権力批判や公正さは何処で消えるのか。

   「ポッカレモン」社がレモン果汁が含まれているかのような宣伝をしながら、中身は100%化学合成品であることを、「暮らしの手帖」が1967年の89号でスクープ。大騒ぎとなった。

コマーシャリズムを排除
し続けた「暮らしの手帖」
  マスコミは、次から次へと他の不当表示も報道し始める。砂糖を使ったはちみつ、粉乳を還元した新鮮牛乳、マーガリンを混入したバター、醸造酢と表示した合成酢、リンゴを混ぜたいちごジャム、オリーブ油を使わないオリーブ石鹸、天然真珠という人造真珠、着色した宝石、背の伸びない伸長機など、次々に事例が報道され、不当表示問題は社会問題化した。しかし責任企業の処分は大甘だった。
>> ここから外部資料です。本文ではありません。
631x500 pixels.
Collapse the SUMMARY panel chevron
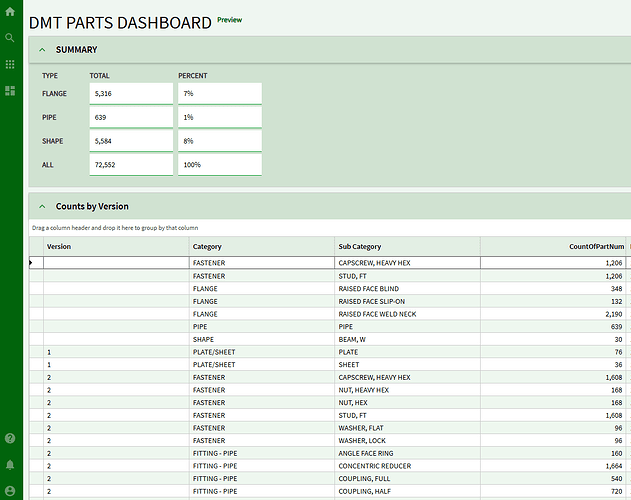coord(42,50)
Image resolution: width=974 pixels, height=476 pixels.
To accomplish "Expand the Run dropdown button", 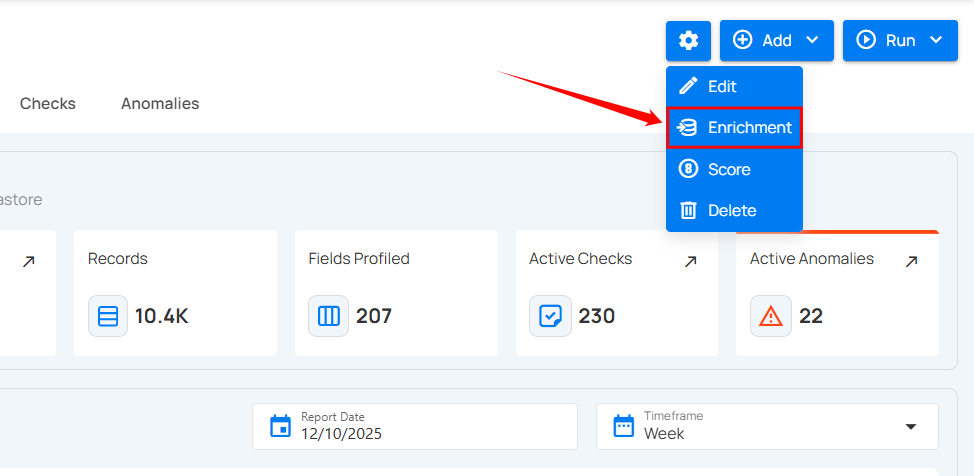I will (900, 41).
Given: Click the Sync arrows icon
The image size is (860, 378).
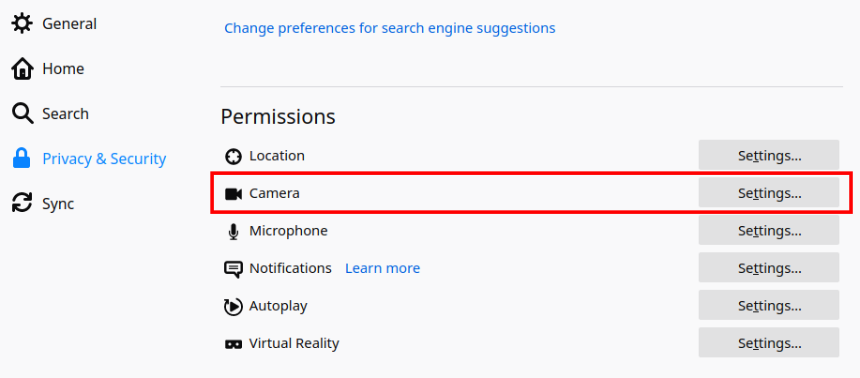Looking at the screenshot, I should pos(22,204).
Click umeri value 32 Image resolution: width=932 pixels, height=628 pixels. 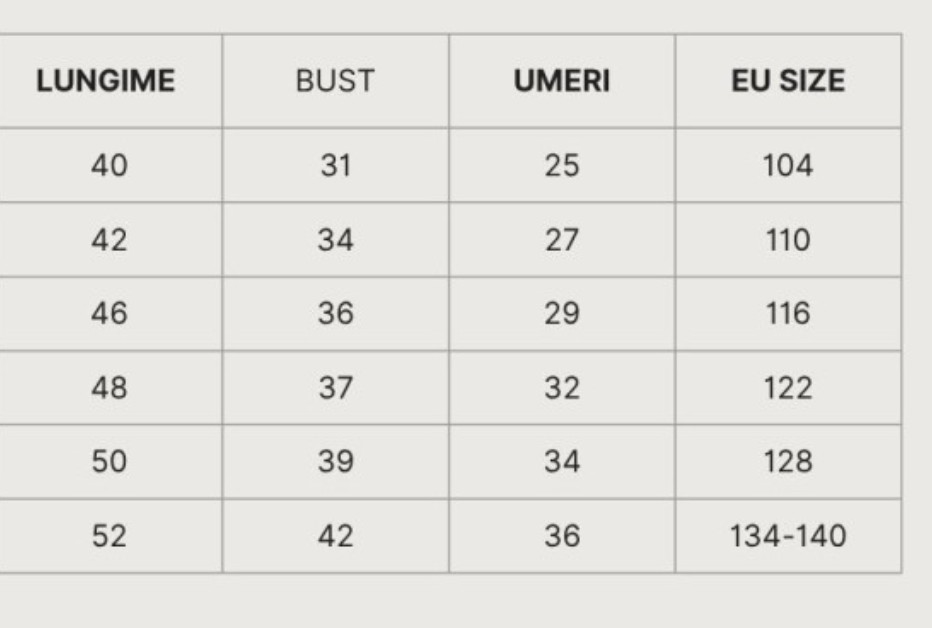pos(562,388)
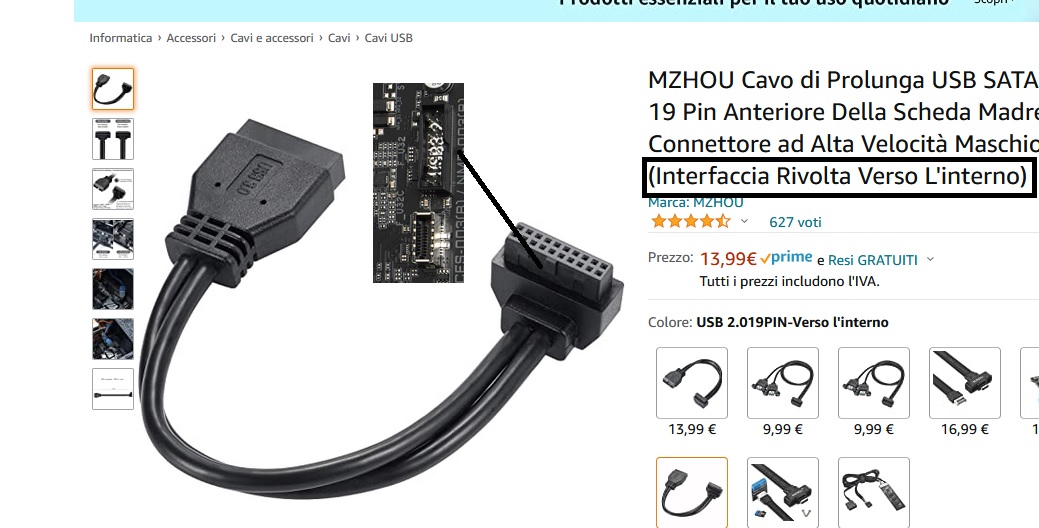1039x528 pixels.
Task: Open the Resi GRATUITI link
Action: (x=873, y=260)
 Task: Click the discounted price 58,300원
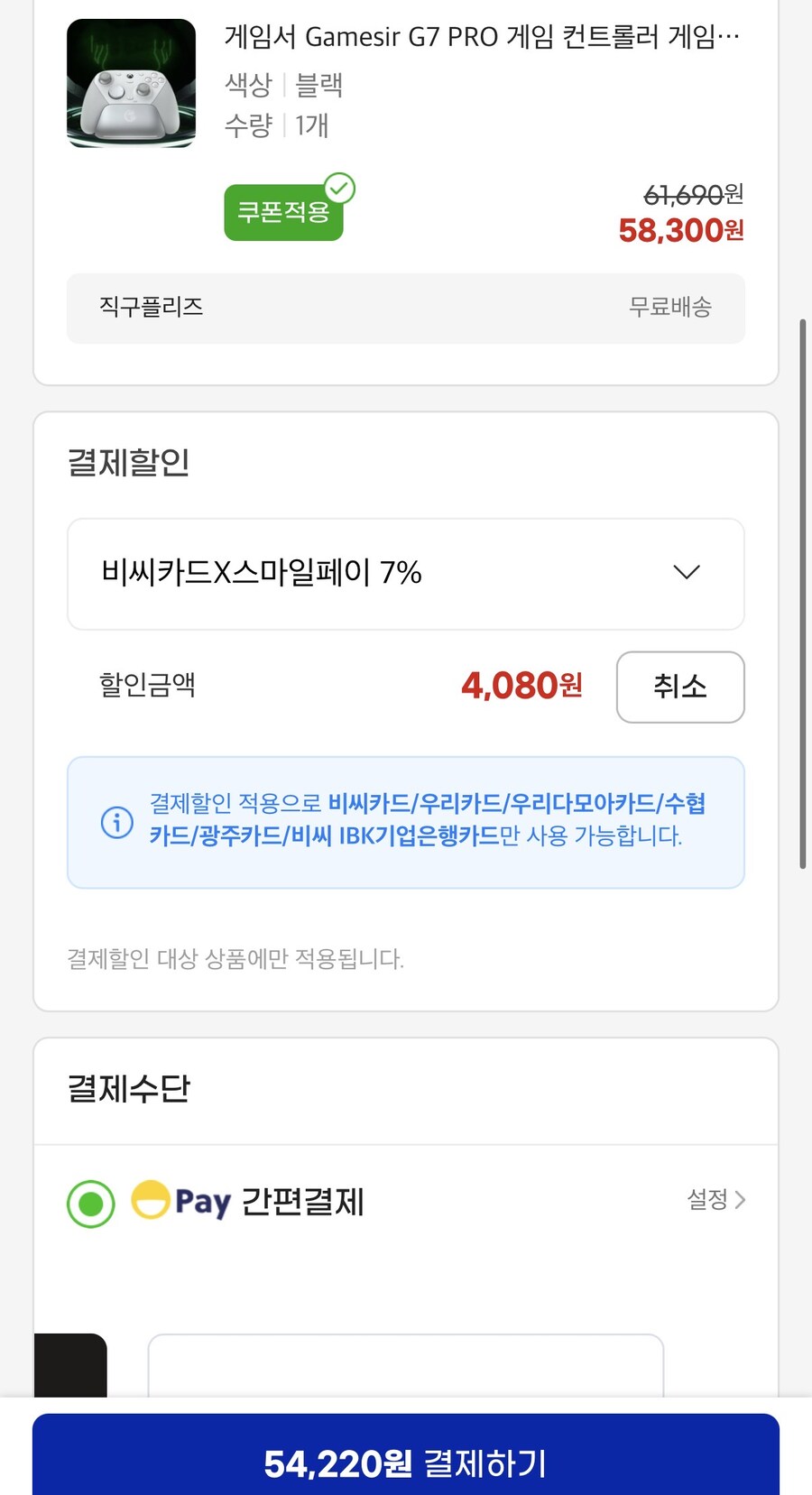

 40年後の2008年12月5日、公正取引委員会が「不当景品類及び不当表示防止法」に基づく排除命令を、再びポッカ社に出さねばならなくなる。排除命令の内容は、同社が販売した「ポッカレモン100」等において表示が事実と異なり、一般の消費者に対し実際よりも著しく優良であるとの誤認を招くとするものであった。「ポッカレモン」には「新鮮なレモンのビン詰」、「飲むレモン」、「手軽に使えるレモン以上のレモン」と広告、いかにも天然レモン果汁であるかのように表示。実際にはクエン酸などを使った「レモンもどき」であった。又、同社は原料レモン生果に防カビ剤は使用していない旨の表示を行っていたが、実際には防カビ剤イマザリルが含まれていた。

 同様の不当表示をしていた有力10社にも排除命令が出た。

 ポッカ社ら有力10社は、全国紙に月2~3回全ページ広告。テレビ・雑誌等にカラー広告を活発に用いて、レモン果汁飲料を誤認させる文章や画像をばらまき続けた。

 新聞やTV報道の第一の役割は、真実の追究による権力への批判の筈。巨大企業も権力。その広告を垂れ流した責任を負わねばならない。


 「暮らしの手帖」に始まった騒動に、行政もメーカーもマスコミも何ら反省はなかったことが分かる。

 今や、私企業のTVshoping が日本の電波を占拠。ほぼ一日中国民の健康や老化不安を煽り、怪しい商品を怪しい口調でtvタレントを使って流す有様。電波も国民の共有財産ではないのか。「公」が「民営化」の名の下に私物化されている。「国立」「公立」とは、「国民共有」「自治体共有」の意の筈。それが「行政法人化」の名で、私物化されているだ。そして国家や自治体そのものまで、「パソナ」などの私企業に私物化されてしまった。 

 日の丸・君が代を巡る行政の不当介入で教師が馘首されているのに比べれば、「不当景品類及び不当表示防止法」はまことに恐るべき「ざる法」と言わざるを得ない。当該企業の営業停止・重い罰金や責任者の収監等の実効性ある対策に日本の官庁は踏み切らない。なぜならそこは、彼ら官僚の将来の天下り先だからである。